HEIMO ZOBERNIG &
DIE GEMÄLDE / PAINTINGS
Opening: June 22nd, 2016, 6pm
Vilniaus g. 39
HEIMO ZOBERNIG & JULIA HALLER
DIE GEMÄLDE / PAINTINGS
Curator Amer Abbas
......Reinhold: This so-called mind is always not the thing itself.
From The painting (1798) by August Wilhelm Schlegel
......Not "seeing is believing" you ninny, but "believing is seeing," for Modern Art has become completely literary: the paintings and other works exist only to illustrate the text.
From The Painted Word (1975) by Tom Wolfe
Heimo Zobernig and Julia Haller represent different generations of artists; however, both of them share a particular trait of painting, which is inexhaustible aesthetic automatism, used to fathom and to abstract themselves.
In Heimo Zobernig’s artworks the abstraction is based on the use of proven and long immunized idioms of the abstract color and its monochrome sovereignty, edges and mono surface. The image as "painting" exists primarily for itself. There is no sound, no narration and much less "emotional” outburst. The abstraction is the permanent experiment of aesthetics.
The work of the Vienna-based artist Heimo Zobernig is a mixture of conceptual rigor, topically relevant artistic questions and optimism on its own. It consists of various revisions of minimal and conceptual art that attempts to examine the materials and concept of authorship as well as how the size of his objects, sculptures, rooms, paintings, catalogs and videos withdraw reception. "My artistic decisions based on research, their evaluation could certainly be described as humorous," claims the artist.
In the discussion with Heimo Zobernig about painting and its aftermath we noted that the artists of our days are talking about painting in personalized manner which occurs in the use of concepts and theories. In particular, it occurs in conversations between artists and curators. On the one hand, as a part of the artistic issue and on the other hand, as a new approach to the curatorial issue... the concept of rethinking by talking. Maybe it is a new trend that could be considered as an upgrade to the term Contemporary.
The paintings of Julia Haller (former student of Heimo Zobernig) take up hardly representative field of art history. Rather, they try to convey points of curvature, the stale spot of epoxide paint and naive image, helping to perceive the signs of identification. Color is not everything. Much happens outside the act of painting. The other visual process it operates with is "thought"... It distinguishes a reverse path of complex abstraction form. There arise thoughts about what is actually "missing" or what is "adopted". In the paintings of Julia Haller, the pleasure lies in thinking and talking about the image that is supposedly painted. In her artworks, the scenic is made or approved process.

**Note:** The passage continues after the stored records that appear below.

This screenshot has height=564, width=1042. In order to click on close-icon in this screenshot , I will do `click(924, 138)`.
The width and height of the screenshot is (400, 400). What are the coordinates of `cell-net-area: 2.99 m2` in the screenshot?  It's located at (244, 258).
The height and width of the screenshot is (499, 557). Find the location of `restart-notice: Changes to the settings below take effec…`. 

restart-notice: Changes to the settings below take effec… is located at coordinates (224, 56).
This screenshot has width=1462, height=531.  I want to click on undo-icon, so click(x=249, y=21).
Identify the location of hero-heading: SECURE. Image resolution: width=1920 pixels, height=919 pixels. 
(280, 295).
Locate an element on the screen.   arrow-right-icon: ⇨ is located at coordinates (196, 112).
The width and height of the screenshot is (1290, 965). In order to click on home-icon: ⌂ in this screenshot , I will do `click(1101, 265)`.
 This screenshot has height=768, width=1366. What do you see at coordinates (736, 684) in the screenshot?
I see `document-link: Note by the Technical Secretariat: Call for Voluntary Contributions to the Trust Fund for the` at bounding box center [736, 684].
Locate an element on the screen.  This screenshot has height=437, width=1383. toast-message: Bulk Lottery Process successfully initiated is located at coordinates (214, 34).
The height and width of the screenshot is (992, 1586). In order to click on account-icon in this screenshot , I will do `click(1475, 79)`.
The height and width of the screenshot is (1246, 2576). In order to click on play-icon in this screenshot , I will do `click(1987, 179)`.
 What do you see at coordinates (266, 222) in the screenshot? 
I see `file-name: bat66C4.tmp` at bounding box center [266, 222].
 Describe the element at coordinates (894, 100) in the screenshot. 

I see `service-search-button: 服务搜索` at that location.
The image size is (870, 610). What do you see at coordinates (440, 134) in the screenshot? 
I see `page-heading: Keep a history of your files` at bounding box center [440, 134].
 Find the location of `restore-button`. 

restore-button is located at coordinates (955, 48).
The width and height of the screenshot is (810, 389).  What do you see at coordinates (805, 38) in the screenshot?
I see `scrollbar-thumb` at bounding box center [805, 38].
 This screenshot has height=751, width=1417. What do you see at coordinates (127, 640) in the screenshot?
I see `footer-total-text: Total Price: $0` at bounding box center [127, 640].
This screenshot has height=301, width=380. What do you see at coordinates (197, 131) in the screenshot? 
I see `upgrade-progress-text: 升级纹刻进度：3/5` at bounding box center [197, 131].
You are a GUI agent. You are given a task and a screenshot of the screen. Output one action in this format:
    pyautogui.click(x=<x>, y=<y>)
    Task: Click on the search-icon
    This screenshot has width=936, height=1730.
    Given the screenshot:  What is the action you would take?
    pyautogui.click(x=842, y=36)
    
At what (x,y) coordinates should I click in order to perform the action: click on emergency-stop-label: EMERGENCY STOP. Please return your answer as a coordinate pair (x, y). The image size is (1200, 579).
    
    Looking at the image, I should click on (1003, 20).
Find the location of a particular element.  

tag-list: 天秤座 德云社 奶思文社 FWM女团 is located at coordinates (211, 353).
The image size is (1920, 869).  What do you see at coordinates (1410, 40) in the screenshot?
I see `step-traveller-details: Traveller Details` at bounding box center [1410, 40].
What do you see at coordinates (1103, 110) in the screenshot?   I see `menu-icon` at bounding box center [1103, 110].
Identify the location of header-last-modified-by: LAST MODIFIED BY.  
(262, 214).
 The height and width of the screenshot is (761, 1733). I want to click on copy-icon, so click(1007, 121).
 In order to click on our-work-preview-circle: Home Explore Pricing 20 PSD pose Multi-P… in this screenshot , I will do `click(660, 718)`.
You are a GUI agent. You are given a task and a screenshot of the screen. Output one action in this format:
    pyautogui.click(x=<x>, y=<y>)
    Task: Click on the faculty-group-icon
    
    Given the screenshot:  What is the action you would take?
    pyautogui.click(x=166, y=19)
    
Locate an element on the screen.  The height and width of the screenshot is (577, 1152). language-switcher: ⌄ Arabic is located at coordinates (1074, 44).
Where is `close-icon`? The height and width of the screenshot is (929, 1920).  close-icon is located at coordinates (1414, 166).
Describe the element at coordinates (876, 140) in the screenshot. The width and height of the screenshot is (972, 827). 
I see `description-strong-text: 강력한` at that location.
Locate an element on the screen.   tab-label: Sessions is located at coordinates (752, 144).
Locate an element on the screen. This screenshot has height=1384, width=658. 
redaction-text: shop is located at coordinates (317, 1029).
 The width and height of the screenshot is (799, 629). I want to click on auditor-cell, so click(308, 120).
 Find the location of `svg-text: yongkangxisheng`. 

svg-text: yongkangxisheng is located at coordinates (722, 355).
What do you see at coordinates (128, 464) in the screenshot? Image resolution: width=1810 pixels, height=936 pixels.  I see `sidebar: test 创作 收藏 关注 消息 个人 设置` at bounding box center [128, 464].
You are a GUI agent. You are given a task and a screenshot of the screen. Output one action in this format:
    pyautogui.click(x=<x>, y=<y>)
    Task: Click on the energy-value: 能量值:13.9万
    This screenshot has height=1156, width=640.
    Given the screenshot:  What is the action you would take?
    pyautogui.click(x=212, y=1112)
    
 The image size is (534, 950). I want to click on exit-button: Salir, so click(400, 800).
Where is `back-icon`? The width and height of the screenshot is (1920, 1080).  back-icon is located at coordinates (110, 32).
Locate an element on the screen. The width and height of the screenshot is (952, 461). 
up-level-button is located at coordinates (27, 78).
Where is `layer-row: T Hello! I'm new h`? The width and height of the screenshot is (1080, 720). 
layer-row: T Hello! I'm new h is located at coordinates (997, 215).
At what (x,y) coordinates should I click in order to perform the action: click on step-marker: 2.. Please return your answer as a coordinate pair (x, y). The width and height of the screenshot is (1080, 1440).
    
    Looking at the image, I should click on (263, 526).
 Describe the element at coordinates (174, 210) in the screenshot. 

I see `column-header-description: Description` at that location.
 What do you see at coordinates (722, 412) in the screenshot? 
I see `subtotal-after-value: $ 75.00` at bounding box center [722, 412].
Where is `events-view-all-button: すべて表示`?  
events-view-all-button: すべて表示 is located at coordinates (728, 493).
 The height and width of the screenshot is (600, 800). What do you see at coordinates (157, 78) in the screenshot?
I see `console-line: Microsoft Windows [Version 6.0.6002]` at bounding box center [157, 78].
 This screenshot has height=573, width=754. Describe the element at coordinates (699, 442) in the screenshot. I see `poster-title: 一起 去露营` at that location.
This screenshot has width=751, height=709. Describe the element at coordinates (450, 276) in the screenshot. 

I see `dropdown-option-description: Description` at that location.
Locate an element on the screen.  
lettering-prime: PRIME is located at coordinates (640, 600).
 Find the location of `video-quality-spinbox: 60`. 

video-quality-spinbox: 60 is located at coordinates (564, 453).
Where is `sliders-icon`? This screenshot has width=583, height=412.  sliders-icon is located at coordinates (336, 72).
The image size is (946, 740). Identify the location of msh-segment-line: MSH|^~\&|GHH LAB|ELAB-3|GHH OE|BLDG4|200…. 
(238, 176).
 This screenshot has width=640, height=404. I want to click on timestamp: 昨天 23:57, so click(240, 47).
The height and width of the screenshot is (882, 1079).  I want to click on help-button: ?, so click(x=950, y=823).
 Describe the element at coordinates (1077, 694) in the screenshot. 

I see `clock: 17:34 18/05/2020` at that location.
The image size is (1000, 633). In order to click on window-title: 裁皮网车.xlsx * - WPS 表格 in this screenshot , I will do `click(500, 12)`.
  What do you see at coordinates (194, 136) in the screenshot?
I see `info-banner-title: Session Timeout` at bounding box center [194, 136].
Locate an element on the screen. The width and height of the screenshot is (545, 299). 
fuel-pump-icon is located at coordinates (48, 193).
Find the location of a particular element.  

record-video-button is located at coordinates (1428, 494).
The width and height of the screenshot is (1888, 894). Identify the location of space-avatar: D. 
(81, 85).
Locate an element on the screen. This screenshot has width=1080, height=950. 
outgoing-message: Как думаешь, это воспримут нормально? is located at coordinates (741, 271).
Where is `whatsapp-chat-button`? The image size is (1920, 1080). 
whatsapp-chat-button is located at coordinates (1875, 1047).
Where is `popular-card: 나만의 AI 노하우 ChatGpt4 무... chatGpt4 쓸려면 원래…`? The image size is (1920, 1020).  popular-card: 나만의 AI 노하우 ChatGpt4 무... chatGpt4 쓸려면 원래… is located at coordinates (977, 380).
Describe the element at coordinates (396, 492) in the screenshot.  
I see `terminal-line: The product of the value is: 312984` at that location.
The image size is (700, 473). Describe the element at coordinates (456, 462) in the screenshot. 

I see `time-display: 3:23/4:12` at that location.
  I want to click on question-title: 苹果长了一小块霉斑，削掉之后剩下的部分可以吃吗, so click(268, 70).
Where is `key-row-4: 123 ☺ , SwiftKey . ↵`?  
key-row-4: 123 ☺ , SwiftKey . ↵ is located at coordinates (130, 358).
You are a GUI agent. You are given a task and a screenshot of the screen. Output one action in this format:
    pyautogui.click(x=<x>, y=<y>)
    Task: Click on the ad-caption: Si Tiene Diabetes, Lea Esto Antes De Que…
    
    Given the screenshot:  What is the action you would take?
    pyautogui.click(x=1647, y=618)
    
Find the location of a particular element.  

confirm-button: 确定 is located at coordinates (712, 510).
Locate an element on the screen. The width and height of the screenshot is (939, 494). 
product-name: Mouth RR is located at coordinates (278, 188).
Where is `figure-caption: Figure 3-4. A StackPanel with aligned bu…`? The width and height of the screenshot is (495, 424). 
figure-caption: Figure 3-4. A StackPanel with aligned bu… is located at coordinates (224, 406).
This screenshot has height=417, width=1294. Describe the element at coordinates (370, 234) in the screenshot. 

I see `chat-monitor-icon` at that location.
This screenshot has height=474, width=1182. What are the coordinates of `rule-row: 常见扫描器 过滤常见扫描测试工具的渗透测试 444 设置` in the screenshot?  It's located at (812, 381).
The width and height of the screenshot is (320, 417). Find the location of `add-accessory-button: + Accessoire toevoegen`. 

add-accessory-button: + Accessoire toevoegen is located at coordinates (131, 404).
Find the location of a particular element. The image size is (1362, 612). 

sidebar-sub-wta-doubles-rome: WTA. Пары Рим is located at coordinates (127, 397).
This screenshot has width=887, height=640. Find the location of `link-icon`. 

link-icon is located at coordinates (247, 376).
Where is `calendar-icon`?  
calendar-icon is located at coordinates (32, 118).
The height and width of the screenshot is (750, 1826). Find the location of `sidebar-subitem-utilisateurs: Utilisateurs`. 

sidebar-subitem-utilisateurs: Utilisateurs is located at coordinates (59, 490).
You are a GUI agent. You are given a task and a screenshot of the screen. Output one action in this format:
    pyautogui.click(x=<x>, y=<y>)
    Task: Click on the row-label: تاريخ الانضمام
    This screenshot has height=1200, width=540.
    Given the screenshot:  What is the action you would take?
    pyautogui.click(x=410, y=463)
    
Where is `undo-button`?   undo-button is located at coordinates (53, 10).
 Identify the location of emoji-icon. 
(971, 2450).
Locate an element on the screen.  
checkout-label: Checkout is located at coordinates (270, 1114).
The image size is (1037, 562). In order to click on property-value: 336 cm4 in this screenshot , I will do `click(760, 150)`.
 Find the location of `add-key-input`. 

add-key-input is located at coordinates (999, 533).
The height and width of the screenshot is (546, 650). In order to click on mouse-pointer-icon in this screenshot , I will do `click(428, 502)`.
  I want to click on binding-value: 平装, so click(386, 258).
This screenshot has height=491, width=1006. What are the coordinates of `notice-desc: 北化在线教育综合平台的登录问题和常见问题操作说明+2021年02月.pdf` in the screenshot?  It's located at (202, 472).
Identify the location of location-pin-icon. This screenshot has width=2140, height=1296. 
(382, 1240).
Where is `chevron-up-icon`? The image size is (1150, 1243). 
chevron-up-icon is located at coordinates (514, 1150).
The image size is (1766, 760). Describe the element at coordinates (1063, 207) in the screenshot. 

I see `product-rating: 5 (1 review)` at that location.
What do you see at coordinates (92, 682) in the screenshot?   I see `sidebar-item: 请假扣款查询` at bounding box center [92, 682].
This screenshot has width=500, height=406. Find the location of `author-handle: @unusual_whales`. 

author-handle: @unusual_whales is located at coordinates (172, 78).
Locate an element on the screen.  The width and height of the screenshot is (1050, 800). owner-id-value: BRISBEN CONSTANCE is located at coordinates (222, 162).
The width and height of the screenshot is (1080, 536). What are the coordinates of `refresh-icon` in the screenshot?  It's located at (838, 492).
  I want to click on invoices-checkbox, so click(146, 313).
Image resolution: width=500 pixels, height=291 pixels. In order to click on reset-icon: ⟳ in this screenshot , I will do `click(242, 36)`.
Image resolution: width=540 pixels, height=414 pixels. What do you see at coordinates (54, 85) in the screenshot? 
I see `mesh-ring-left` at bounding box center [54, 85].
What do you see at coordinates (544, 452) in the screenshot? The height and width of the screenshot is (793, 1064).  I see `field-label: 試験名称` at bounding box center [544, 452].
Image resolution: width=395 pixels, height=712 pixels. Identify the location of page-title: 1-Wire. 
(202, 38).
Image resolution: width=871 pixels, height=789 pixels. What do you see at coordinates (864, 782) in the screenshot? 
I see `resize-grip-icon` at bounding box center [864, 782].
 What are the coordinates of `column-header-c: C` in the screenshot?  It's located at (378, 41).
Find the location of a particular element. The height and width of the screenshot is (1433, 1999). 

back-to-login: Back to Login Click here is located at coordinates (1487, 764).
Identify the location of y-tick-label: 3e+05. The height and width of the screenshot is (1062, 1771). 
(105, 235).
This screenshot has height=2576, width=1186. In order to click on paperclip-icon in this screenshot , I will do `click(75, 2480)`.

“In 2015 Julia Haller produced a new series of graphic works [at Secession in Vienna] on mineral composite boards, whose surfaces she treats by milling, applying pigments, and other techniques. The artist’s interest in creating a situation in which works of art can be perceived both as self-sufficient and as mutually complementary—in which the display is more than the sum of its parts—is accommodated by the presentation of her works in different rooms at the Secession. Subtle interventions further manipulate the visitor’s perception of the rooms in which the works are on view.” – Jeanette Pacher.
In the works of both artists we are facing this cutting complexity of the painting, the absolute trust in the emancipated image. The painting is alive and it is a part of our culture and in particular – its permanent abstraction.
Heimo Zobernig, born in Mauthen, Carinthia, Austria in 1958, lives and works in Vienna. Zobernig has had numerous solo exhibitions in venues like La Biennale di Venezia, Venice (2015); Friedrich Petzel Gallery, New York (2014); Museo Nacional Centro de Arte Reina Sofía, Madrid (2012); the Centre Pompidou in Paris; CAPC musée d’art contemporain de Bordeaux (2009) and Tate St. Ives (2008). In 2010 Zobernig received the Austrian Frederick and Lillian Kiesler Prize for Architecture and Art in Vienna and in 2016 the Roswitha Haftmann-Preis, Zürich.
Julia Haller, born in 1978 in Frankfurt / Main, lives and works in Berlin and Vienna. The artists has presented her works at a number of galleries and museums such as Neues Museum, Nuremberg (2015); Secession, Vienna (2015); Belvedere Palace Museum, Vienna (2015); Diana Lambert, Vienna (2014); Freies Museum, Berlin (2011). In 2015 Haller received the Kardinal-König-Kunstpreis and was nominated for the Faber-Castell International Drawing Award 2015.